Most hysterectomies for benign conditions should be performed either vaginally or laparoscopically, not abdominally -- that is, by cutting through the stomach wall -- the AAGL said in a position statement published Monday in the Journal of Minimally Invasive Gynecology. Admittedly, the AAGL, formerly known as the American Assn. of Gynecologic Laparoscopists, has a bit of an axe to grind, as laparoscopic and vaginal surgery are their bread and butter. But a growing body of scientific evidence suggests that those two approaches provide a much better way to approach the problem of hysterectomies. Typically, patients spend no more than one night in the hospital and, in many cases, the procedure is performed on an outpatient basis. The chances of infection resulting from the surgery are much smaller, and costs are much lower, about half as much -- a major consideration in times of growing healthcare costs.
About 600,000 hysterectomies are performed in the United States each year for benign conditions, and about two-thirds of them are still performed abdominally, according to the AAGL. That contrasts with countries like Denmark, where up to three-quarters of the surgeries are performed in a minimally invasive manner with no increase in complications, the group said.

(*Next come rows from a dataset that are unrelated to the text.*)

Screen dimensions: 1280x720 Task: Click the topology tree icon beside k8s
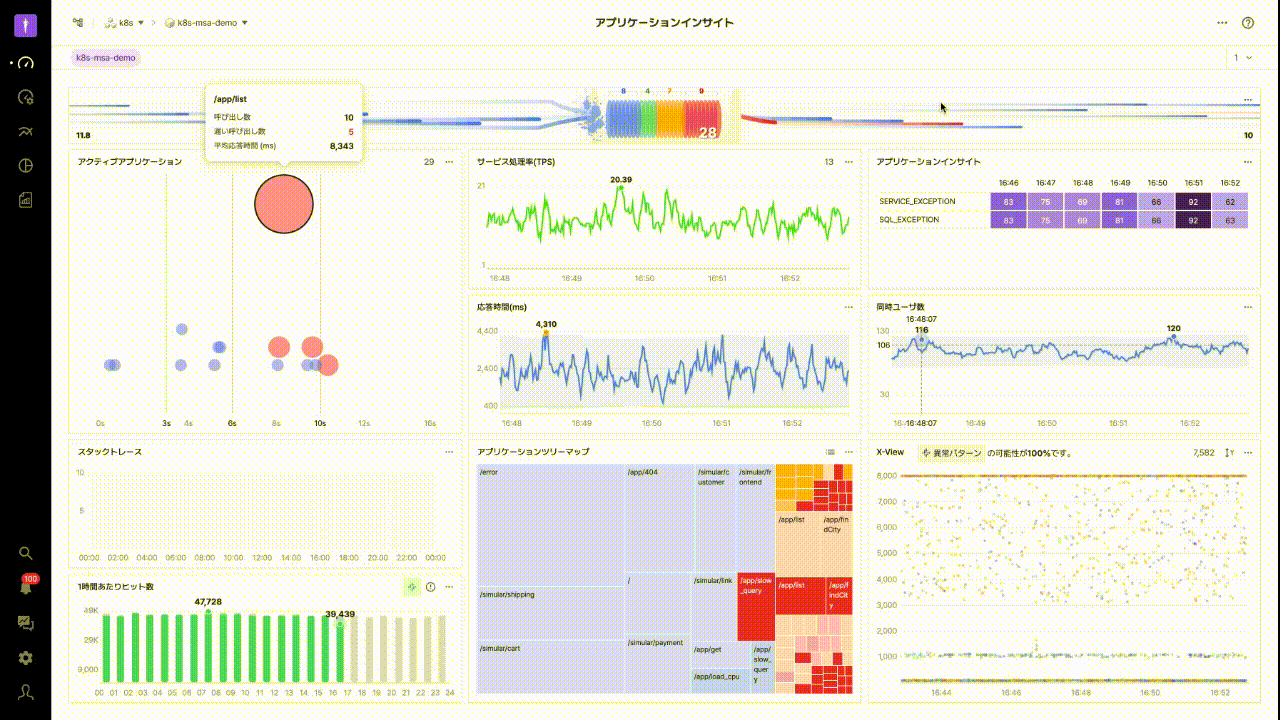(x=78, y=22)
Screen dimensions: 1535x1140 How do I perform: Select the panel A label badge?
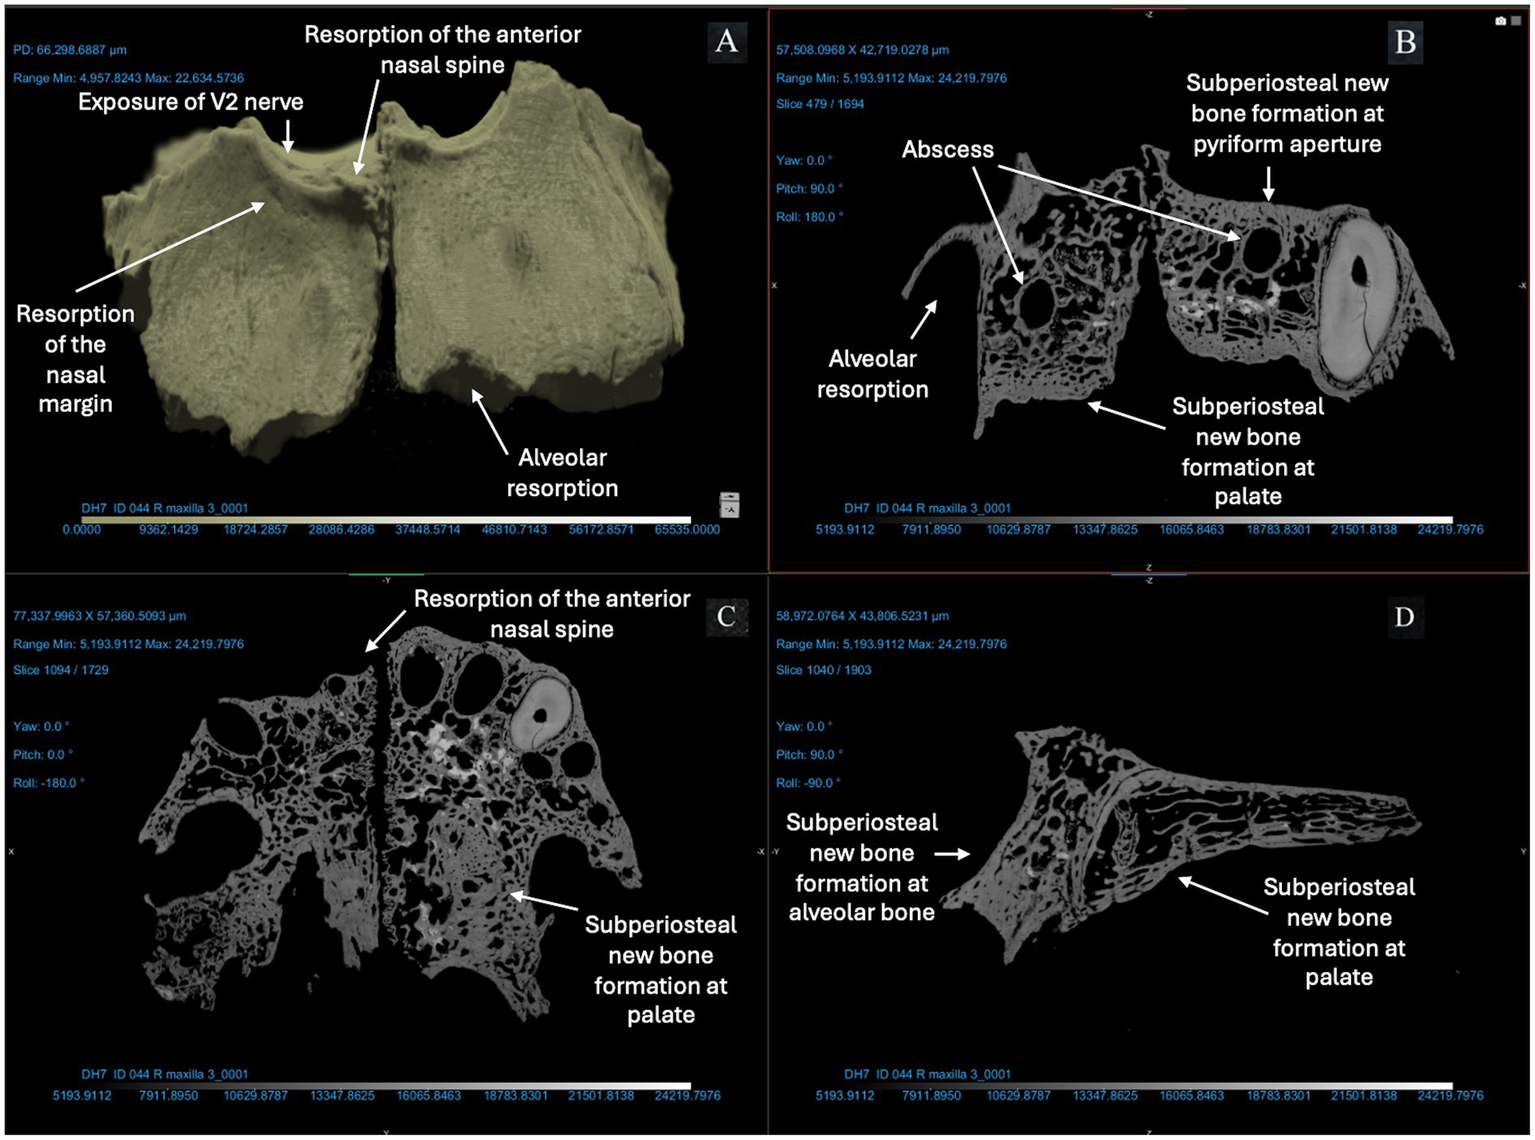click(727, 42)
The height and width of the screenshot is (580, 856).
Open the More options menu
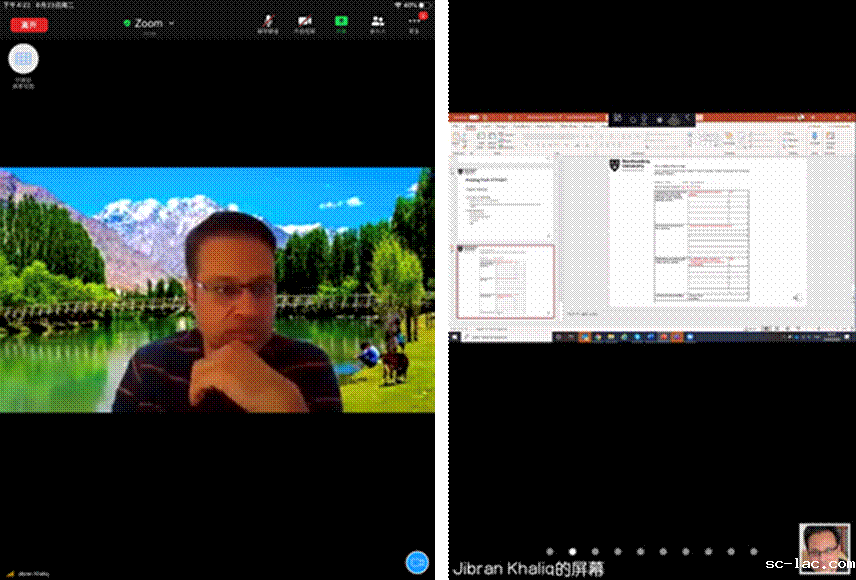(414, 23)
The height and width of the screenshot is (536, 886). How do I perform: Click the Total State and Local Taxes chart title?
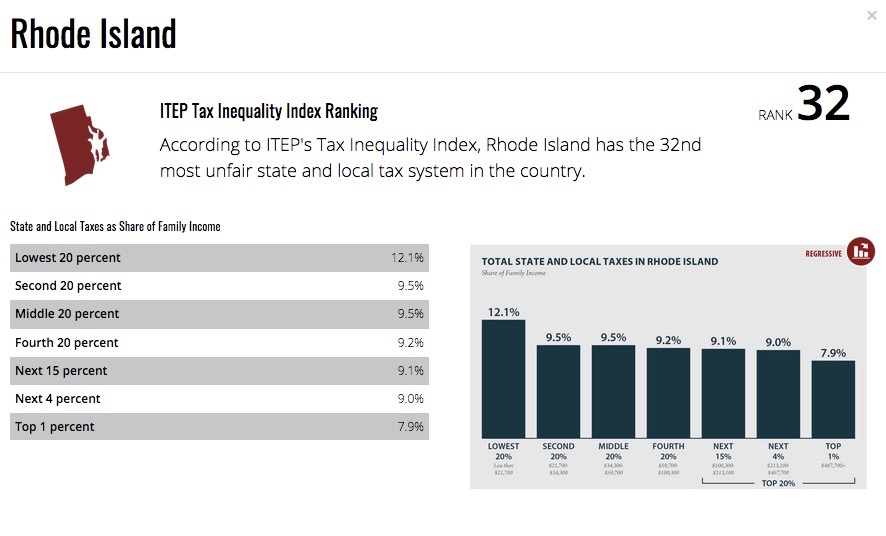click(600, 262)
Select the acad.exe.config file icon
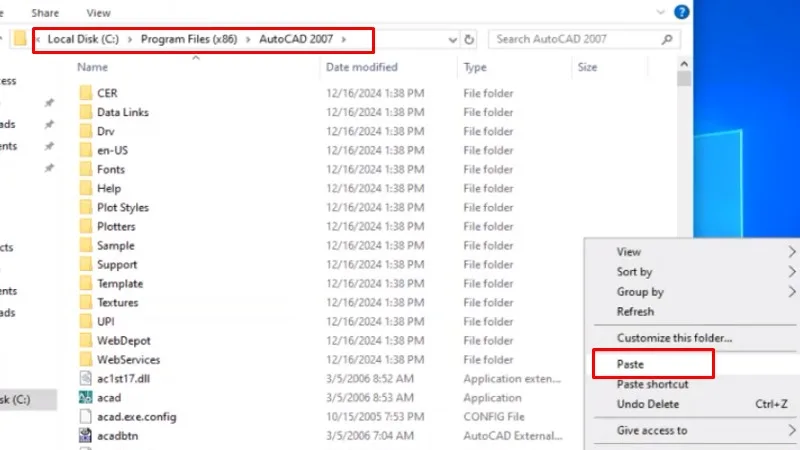 coord(86,417)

There are, however, certain exceptions, according to the statement. Laparoscopic hysterectomy should not be performed when the patient has a disease, such as cardiopulmonary disease, in which the increased intraperitoneal pressure associated with the procedure cannot be tolerated, or when the presence of a tumor is suspected. Neither procedure is appropriate when there is no access to the surgeons or facilities required and referral is not feasible or when the anatomy is sufficienty deformed by vaginal disease that the laparoscopic approach is not deemed safe or reasonable.